> _Teks Bacaan_
Dengan "banjir bandang" hot money, Indonesia disanjung oleh media Barat (siapa 
lagi) sebagai ekonomi yang mantap, tentu sesuai tolok ukur neoliberalisme yang 
predatoris. Sekejap hot money bisa disedot, imbasnya bukan pada yang super 
kaya, pada semua yang kian melarat. Kita sungguh perlu pemerintah yang pro 
rakyat. Status quo pelestarian kemiskinan 2004-2014 teramat panjang!
Hati-Hati Mengelola Utang
Suryopratomo
METROTVNEWS
Kamis, 12 Agustus 2010 19:09 WIB

EKSPOSE utang luar negeri kita yang melewati angka Rp1.600 triliun memang bisa 
dilihat dari dua sisi yang berbeda. Dilihat dari perbandingannya terhadap 
produk domestik bruto yang tercatat 25 persen, utang itu masih dalam tingkatan 
yang aman. Namun dilihat dari sisi nominalnya, angka itu tergolong menakutkan.

Mengapa kita katakan seperti itu? Karena dilihat dari sisi perbandingannya 
terhadap PDB masih dalam batasan wajar. Utang-utang negara lain ada yang di 
atas 60 persen, bahkan banyak yang di atas 100 persen.

Namun melihat kewajiban pembayaran pokok dan bunga yang mencapai Rp110 triliun 
per tahun, kita pantas untuk berhati-hati. Belum lagi pembayaran bunga obligasi 
peninggalan krisis keuangan 1998 yang mencapai Rp60 triliun per tahun, artinya 
hampir 20 persen dari anggaran pendapatan dan belanja negara habis untuk 
membayar utang.

Hal yang harus kita perhatikan dari utang itu adalah bagaimana penggunaannya.

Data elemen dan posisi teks
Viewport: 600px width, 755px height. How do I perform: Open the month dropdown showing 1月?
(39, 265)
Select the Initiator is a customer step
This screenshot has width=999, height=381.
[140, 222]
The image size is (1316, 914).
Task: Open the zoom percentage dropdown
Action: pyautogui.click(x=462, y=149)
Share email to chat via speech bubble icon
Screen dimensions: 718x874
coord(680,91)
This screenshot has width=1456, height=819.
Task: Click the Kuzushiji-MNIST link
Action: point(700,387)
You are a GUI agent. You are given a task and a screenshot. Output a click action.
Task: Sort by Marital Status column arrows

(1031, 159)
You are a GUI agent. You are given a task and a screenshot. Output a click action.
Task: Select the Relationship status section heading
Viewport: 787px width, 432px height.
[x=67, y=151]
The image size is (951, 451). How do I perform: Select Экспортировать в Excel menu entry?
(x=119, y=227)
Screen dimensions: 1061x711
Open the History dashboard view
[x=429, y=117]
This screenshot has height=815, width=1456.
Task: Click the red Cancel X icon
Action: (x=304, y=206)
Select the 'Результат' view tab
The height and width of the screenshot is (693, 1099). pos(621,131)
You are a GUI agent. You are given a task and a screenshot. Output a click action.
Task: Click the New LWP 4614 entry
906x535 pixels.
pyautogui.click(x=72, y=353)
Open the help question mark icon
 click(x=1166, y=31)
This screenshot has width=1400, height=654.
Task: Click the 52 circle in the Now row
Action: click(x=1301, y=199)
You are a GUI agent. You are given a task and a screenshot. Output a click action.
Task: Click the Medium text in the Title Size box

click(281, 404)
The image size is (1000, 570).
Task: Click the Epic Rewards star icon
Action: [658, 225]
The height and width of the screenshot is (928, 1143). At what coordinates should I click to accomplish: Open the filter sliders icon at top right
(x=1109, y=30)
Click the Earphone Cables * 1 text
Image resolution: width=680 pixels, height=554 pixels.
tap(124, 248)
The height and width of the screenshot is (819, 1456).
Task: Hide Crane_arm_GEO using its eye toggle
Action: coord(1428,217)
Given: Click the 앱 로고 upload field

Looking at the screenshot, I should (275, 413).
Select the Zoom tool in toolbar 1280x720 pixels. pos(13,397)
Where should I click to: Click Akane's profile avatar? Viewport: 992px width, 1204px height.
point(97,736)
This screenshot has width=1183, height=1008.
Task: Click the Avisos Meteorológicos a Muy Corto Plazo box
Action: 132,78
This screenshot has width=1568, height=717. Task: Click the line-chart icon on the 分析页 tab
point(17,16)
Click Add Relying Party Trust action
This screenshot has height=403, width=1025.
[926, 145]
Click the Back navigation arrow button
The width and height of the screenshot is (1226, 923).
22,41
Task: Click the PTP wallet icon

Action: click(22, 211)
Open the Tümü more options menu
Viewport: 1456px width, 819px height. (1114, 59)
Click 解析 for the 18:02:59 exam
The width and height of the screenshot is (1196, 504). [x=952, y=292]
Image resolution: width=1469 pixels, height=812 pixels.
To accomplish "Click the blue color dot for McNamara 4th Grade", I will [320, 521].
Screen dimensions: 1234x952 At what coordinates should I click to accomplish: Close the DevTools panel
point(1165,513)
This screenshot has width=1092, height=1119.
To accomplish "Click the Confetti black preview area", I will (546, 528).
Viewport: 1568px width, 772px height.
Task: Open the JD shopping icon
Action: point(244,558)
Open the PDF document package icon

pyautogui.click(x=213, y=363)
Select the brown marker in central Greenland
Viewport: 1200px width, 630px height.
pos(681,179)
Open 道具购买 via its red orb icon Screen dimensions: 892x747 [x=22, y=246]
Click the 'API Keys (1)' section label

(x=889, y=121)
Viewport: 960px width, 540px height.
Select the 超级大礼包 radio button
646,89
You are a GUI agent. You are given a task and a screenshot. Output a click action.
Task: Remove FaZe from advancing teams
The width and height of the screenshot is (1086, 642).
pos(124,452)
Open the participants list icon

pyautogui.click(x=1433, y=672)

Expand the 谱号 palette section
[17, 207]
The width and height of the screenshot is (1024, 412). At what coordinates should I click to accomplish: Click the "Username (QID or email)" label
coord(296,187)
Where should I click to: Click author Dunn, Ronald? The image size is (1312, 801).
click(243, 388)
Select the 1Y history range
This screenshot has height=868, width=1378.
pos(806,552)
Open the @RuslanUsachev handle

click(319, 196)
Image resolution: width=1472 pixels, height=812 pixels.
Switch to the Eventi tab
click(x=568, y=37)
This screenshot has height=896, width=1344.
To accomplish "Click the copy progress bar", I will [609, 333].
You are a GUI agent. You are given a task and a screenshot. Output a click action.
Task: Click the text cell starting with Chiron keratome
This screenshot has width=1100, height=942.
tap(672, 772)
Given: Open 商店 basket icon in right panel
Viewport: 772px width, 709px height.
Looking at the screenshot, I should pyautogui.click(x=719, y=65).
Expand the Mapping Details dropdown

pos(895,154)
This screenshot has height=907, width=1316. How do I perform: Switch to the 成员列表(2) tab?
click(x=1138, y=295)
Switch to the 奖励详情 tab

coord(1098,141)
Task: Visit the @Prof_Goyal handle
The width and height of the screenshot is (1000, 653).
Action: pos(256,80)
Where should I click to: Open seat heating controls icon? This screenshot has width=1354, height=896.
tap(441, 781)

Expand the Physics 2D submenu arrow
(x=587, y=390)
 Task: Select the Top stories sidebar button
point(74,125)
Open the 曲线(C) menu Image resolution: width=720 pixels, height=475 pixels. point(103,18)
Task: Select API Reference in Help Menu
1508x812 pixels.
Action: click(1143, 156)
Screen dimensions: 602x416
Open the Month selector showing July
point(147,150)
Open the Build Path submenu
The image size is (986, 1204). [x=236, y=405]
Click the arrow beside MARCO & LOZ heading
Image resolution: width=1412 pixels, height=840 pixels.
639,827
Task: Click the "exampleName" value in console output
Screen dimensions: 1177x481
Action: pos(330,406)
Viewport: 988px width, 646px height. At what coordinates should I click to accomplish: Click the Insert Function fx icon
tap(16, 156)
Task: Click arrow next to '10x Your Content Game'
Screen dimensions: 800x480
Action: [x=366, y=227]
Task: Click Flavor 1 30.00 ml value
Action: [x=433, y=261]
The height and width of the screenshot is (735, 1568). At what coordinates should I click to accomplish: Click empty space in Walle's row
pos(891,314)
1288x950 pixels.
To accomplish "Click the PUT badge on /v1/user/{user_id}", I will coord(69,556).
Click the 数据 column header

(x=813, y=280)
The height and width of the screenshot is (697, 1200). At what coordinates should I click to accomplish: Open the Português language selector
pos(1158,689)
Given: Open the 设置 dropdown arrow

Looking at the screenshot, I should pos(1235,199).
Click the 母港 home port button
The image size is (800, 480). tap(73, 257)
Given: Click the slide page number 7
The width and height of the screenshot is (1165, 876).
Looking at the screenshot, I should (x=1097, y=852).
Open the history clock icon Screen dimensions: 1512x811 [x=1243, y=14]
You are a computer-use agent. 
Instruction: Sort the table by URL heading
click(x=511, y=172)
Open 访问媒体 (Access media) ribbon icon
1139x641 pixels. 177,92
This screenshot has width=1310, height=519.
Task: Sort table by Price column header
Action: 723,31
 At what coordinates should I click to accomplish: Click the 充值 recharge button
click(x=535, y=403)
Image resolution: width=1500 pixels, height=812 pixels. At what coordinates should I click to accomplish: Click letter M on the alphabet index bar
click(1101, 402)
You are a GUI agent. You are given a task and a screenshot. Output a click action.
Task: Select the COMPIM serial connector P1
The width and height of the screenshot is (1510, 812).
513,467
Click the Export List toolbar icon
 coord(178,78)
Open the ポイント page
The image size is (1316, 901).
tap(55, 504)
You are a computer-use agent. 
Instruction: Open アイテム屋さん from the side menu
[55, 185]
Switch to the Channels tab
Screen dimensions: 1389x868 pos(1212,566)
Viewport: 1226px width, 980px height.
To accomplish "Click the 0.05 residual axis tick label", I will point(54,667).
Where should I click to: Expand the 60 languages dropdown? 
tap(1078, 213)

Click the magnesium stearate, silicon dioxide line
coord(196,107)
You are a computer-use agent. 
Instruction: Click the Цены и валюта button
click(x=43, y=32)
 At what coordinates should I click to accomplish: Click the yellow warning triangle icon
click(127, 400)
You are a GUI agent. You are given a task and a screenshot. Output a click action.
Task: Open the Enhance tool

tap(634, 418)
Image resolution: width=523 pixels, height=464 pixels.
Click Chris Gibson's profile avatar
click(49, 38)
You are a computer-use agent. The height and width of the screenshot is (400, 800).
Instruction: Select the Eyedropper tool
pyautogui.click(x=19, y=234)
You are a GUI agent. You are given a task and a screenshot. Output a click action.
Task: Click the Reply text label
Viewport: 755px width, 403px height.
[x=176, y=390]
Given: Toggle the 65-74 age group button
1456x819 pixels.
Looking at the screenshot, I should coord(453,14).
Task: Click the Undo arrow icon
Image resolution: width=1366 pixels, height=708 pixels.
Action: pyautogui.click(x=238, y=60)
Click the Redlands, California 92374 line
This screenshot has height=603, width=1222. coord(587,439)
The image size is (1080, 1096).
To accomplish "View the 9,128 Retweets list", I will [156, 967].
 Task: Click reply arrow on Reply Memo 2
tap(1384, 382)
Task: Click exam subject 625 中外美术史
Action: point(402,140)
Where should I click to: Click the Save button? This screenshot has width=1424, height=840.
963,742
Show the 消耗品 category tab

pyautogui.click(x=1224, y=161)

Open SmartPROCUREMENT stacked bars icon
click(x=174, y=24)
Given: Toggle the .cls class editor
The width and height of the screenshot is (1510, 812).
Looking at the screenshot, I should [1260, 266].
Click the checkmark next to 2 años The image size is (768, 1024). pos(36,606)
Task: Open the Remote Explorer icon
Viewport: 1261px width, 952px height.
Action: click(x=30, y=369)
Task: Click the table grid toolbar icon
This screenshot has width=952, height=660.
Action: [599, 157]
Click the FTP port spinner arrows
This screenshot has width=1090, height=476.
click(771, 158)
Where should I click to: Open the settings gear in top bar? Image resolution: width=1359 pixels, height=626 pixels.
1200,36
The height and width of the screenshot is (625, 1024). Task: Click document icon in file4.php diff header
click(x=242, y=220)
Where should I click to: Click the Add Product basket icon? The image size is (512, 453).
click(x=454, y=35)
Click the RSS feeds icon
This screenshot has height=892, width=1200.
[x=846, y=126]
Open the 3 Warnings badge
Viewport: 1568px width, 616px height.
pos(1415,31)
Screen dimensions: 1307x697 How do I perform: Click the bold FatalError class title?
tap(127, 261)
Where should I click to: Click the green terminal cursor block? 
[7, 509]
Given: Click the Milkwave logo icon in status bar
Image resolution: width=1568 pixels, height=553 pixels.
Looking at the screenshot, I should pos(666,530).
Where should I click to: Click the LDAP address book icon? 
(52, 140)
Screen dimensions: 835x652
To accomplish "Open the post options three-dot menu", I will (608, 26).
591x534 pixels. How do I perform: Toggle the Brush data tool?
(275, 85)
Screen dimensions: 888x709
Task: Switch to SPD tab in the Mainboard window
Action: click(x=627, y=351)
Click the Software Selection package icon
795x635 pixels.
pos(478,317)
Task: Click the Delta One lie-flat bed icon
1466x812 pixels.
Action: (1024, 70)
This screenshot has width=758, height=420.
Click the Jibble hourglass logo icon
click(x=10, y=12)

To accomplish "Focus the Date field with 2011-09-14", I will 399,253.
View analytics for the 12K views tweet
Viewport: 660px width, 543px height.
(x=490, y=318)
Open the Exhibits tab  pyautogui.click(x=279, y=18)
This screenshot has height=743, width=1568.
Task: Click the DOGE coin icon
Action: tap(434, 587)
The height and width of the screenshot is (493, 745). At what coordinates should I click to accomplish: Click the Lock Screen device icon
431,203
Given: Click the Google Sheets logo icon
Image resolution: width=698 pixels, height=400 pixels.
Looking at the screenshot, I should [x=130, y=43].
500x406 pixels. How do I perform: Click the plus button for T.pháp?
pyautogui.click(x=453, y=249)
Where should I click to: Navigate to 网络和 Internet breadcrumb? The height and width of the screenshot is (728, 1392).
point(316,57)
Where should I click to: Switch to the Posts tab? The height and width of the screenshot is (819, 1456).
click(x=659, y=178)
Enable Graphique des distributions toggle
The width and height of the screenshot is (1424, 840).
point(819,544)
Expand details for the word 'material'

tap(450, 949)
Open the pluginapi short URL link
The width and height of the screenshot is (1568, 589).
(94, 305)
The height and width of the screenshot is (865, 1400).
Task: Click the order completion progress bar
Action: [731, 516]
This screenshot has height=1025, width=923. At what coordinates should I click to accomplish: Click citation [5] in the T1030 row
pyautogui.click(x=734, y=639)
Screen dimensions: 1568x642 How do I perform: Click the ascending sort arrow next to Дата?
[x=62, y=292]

> _Daftar Tugas_
1: Tuliskan kembali tanpa perubahan bagian artikel tentang utang negara yang dibuka dengan kata-kata "Namun melihat kewajiban" dan ditutup dengan "membayar utang.".
2: Teruskan artikel tentang utang negara mulai setelah kalimat terakhir yang tercantum.

> _Hasil Latihan_
1:
Namun melihat kewajiban pembayaran pokok dan bunga yang mencapai Rp110 triliun 
per tahun, kita pantas untuk berhati-hati. Belum lagi pembayaran bunga obligasi 
peninggalan krisis keuangan 1998 yang mencapai Rp60 triliun per tahun, artinya 
hampir 20 persen dari anggaran pendapatan dan belanja negara habis untuk 
membayar utang.

2:
Untuk apa semua utang itu dipergunakan? Apakah utang itu dipakai untuk 
kepentingan yang produktif ataukah dipakai untuk konsumtif.

Menarik penjelasan yang disampaikan Menteri Keuangan Agus Martowardojo pada 
rapat kerja di Istana Bogor pekan lalu. Menurut Menkeu, APBN yang ada sekarang 
sekitar 91 persen habis untuk biaya rutin. Anggaran yang tersedia untuk 
pembangunan hanya sekitar sembilan persen dari APBN sekitar Rp1.000 triliun 
atau sekitar Rp90 triliun saja.

Artinya, APBN yang kita siapkan setiap tahun itu lebih banyak dipakai untuk 
membayar utang daripada untuk membangun. Lalu dengan kondisi seperti itu, dari 
mana kita mendapatkan modal untuk membayar kembali utang yang di atas Rp1.600 
triliun itu?

Inilah yang pantas membuka mata kita. Utang yang kita buat setiap tahun itu 
lebih banyak dipakai untuk kepentingan yang tidak produktif. Anggaran kita 
lebih banyak dipakai untuk membiayai provinsi atau kabupaten baru yang 
terbentuk karena pemekaran.

Kita mendukung langkah moratorium pemekaran daerah. Kalau pemekaran hanya 
sekadar memerbesar biaya dan tidak lebih menyejahterakan kehidupan masyarakat 
di daerah, lebih pemekaran itu dihentikan dulu sementara. Lebih baik anggaran 
yang tersedia dipakai dulu untuk membangun negara ini.

Kita harus meningkatkan produksi nasional. Kita harus menggerakkan sektor riil 
agar kita mampu membangun industri yang lebih kokoh. Dengan hadirnya industri 
yang bisa diandalkan dan membawa keunggulan bagi bangsa dan negara ini, maka 
kita akan mampu mengakumulasikan modal. Akumulasi modal dari kegiatan usaha 
itulah yang bisa dipakai untuk melunasi utang negara kita itu.

Kalau kita sekadar mengandalkan dari PDB artinya kita hanya mengandalkan kepada 
sumber daya alam yang kita miliki. Memang dengan menjual hasil tambang, minyak, 
dan hasil kehutanan dalam bentuk mentah, kita bisa mendapatkan devisa untuk 
melunasi utang itu. Namun ketika kekayaan alam itu habis, maka kita tinggal 
gigit jari tidak lagi memiliki apa pun untuk membangun negara kita.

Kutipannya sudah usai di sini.